Beware the Prior Authorization
When your health insurance company asks your doctor to submit a prior authorization for a procedure, test, or treatment, it is not just a formality or a technique to make your doctor’s life more difficult. The request for prior authorization is a signal that there are conditions under which the insurance company may deny you coverage.
The prior authorization is a cost saving tactic used by the insurance companies to deny coverage for the more expensive treatments. In spite of what they may say, it is far more about maximizing the insurance company’s profits and far less about your health care. I don’t think that comes as much of a surprise to anybody.
Once the insurance company denies a prior authorization, you are left with the decision to start the appeal process. The appeal process is designed to put more hurdles in front of you with the insurance company hoping that most people will give up rather than try to jump over the hurdles. And again, when a subscriber gives up, the insurance company has avoided paying one more claim, which leads to more profit for the insurance company at the expense of your health care.
The best thing to do is to nip the whole thing in the bud. When your insurance company requests a prior authorization, you and your doctor need to figure out under what conditions the insurance company will pay for the treatment. If your diagnosis is not 100% certain, the doctor may have the leeway to choose an “approved diagnosis” – one for which the insurance company will cover the prescribed treatment.
It is possible that your doctor wants to try a treatment and use the results of the treatment in order to make a more accurate diagnosis. Take the example where your doctor prescribes a prescription medication. If the medication works, the doctor infers that you have the condition that the drug is proven to treat. This technique is safer and less expensive than exploratory surgery. But to get the drug covered, the doctor may need indicate in the prior authorization that he or she has made the diagnosis that the drug was designed to treat even though he or she is not yet 100% sure.

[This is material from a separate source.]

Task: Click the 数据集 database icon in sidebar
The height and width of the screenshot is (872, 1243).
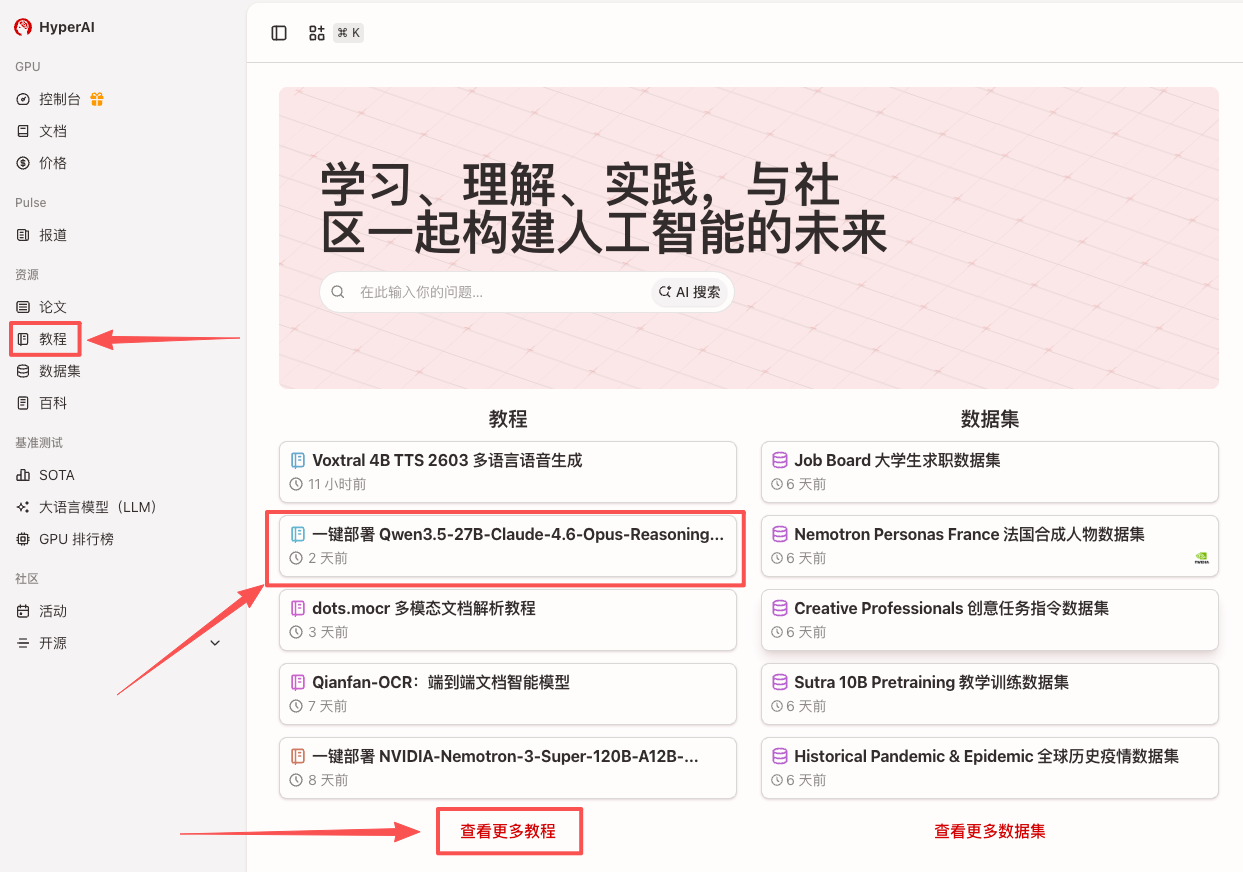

Arming yourself with the list of “approved diagnoses” is the trick. The first place to look is your insurance plan’s coverage documents. But that may not include all the details that you need. You can also check the Internet. It is surprisingly easy to find information about prescription drugs and the conditions for which they are approved by the FDA. Your doctor can also check the Physicians Desk Reference. Keep in mind that a diagnosis by itself may not be sufficient. Treatment may further be restricted by a combination of diagnosis, age, and gender of the patient.
If the prior authorization is denied and you find yourself deciding whether or not to appeal, make sure you understand exactly why the insurance company denied coverage. In your appeal letter or phone call, ask the direct question – “Under what circumstances would this treatment be covered?” If you and your doctor can argue that you meet those circumstances, you should say exactly that in your next appeal letter and your doctor should write a note to the insurance company saying the same thing. Be sure to keep your records. Once you have a record showing that your situation matches their coverage conditions, the insurance company will be hard pressed to deny your claim any longer.